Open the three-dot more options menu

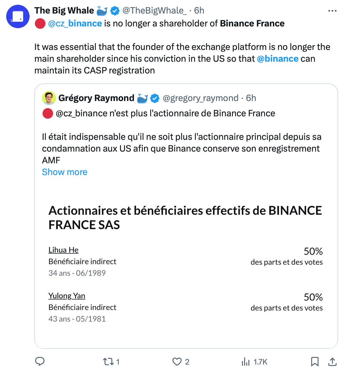pos(332,11)
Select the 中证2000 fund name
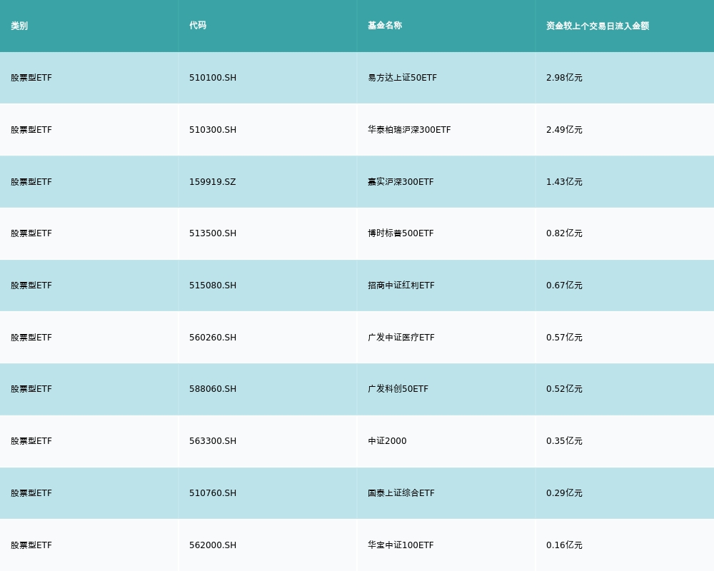714x571 pixels. click(387, 441)
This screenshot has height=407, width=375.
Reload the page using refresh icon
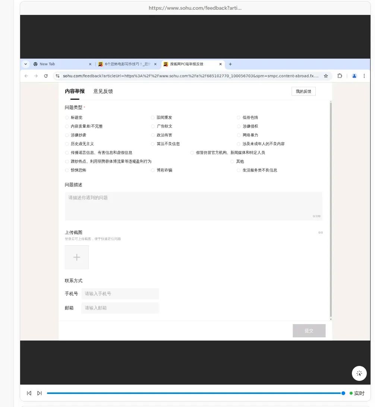(46, 76)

┄┄┄┄┄┄┄┄┄┄

The copy must match the listing above exactly, except that it holds no pictures.

Open the three-dot more options menu

pos(332,11)
Select the 中证2000 fund name
714x571 pixels. click(387, 441)
This screenshot has height=407, width=375.
Reload the page using refresh icon
(46, 76)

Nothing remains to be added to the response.